MaxentClassifier megam algorithm installation question

1,135 views
Skip to first unread message

Bio

unread,
Jan 5, 2013, 8:49:14 AM1/5/13
to nltk-...@googlegroups.com
Hello, I am attempting to use the megam algorithm with the Maxent Classifier. When I try to use the command self.classifier = nltk.MaxentClassifier.train( train_set, algorithm='megam', trace = 0) I get the following error:

>>> 

Traceback (most recent call last):
  File "/Users/George Orton/text_proc_7.py", line 124, in <module>
    chunker = ConsecutiveNPChunker(train_sents)
  File "/Users/George Orton/text_proc_7.py", line 112, in __init__
    self.tagger = ConsecutiveNPChunkTagger(tagged_sents)
  File "/Users/George Orton/text_proc_7.py", line 97, in __init__
    train_set, algorithm='megam', trace=0)
  File "/Library/Frameworks/Python.framework/Versions/7.3/lib/python2.7/site-packages/nltk/classify/maxent.py", line 315, in train
    gaussian_prior_sigma, **cutoffs)
  File "/Library/Frameworks/Python.framework/Versions/7.3/lib/python2.7/site-packages/nltk/classify/maxent.py", line 1518, in train_maxent_classifier_with_megam
    stdout = call_megam(options)
  File "/Library/Frameworks/Python.framework/Versions/7.3/lib/python2.7/site-packages/nltk/classify/megam.py", line 163, in call_megam
    config_megam()
  File "/Library/Frameworks/Python.framework/Versions/7.3/lib/python2.7/site-packages/nltk/classify/megam.py", line 59, in config_megam
  File "/Library/Frameworks/Python.framework/Versions/7.3/lib/python2.7/site-packages/nltk/internals.py", line 528, in find_binary
    url, verbose)
  File "/Library/Frameworks/Python.framework/Versions/7.3/lib/python2.7/site-packages/nltk/internals.py", line 512, in find_file
    raise LookupError('\n\n%s\n%s\n%s' % (div, msg, div))
LookupError: 

===========================================================================
NLTK was unable to find the megam file!
Use software specific configuration paramaters or set the MEGAM environment variable.

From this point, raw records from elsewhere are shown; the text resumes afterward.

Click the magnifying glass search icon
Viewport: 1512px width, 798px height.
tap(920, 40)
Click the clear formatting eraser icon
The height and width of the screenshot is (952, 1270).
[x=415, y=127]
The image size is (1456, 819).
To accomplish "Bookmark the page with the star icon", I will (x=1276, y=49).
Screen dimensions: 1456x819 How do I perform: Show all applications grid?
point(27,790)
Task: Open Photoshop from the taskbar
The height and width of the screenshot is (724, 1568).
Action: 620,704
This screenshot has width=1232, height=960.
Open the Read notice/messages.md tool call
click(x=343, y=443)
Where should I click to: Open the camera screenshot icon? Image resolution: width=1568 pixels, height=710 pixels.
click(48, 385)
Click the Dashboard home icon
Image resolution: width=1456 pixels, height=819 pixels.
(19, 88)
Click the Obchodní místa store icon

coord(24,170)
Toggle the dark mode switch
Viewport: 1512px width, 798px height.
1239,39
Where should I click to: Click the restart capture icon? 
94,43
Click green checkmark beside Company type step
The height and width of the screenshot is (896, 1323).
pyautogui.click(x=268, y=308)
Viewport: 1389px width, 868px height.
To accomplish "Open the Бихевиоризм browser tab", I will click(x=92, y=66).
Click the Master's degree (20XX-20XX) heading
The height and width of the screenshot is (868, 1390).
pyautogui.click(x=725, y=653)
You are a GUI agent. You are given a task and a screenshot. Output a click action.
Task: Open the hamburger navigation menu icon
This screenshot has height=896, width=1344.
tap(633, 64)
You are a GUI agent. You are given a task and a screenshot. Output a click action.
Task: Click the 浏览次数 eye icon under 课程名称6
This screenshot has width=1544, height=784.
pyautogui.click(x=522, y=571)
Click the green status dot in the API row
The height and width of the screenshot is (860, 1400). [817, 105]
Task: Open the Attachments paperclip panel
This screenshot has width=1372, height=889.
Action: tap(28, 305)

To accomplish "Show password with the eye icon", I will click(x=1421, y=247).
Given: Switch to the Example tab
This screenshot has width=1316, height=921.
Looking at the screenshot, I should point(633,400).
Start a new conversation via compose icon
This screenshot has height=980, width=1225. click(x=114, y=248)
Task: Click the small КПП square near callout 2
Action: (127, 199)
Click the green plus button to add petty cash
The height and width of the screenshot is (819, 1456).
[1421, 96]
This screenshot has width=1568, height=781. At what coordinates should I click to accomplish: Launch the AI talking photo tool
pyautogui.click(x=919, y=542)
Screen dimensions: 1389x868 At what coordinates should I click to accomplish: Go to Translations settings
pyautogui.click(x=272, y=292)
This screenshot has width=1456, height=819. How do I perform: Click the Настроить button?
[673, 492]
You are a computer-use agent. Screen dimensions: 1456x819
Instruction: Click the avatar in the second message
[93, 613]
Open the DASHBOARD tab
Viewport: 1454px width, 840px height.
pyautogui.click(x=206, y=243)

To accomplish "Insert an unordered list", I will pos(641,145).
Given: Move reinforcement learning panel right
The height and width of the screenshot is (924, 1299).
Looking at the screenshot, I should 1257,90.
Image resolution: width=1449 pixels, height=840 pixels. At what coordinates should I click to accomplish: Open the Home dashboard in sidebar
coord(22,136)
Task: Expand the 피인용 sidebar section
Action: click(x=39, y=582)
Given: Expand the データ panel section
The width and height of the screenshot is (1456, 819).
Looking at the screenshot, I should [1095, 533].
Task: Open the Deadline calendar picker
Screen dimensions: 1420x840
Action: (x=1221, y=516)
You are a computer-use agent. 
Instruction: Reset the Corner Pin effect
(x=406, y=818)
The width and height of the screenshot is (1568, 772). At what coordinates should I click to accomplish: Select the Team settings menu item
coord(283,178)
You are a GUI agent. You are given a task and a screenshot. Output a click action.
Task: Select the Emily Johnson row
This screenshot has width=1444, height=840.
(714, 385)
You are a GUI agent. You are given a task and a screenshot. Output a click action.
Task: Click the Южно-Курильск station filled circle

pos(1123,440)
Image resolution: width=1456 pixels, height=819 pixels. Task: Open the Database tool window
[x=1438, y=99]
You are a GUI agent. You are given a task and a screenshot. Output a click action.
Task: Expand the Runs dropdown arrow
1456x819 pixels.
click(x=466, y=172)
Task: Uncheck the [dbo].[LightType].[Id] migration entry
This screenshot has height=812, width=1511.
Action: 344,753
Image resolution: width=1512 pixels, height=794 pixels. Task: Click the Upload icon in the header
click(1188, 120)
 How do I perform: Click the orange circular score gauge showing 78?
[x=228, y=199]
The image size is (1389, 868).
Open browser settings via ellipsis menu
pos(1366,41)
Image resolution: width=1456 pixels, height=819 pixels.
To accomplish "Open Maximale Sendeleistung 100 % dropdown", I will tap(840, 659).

  For more information, on megam, see:
===========================================================================
>>> 

To try and resolve this I did a web search on installing megam and found: 

MegaM: http://hal3.name/megam/megam_src.tgz (requires ocaml; edit Makefile to setWITHCLIBS to point to location of ocaml .h files; locate these using macports withport contents ocaml, install megam binary, e.g. to /usr/local/bin and setMEGAMHOME to point to this directory).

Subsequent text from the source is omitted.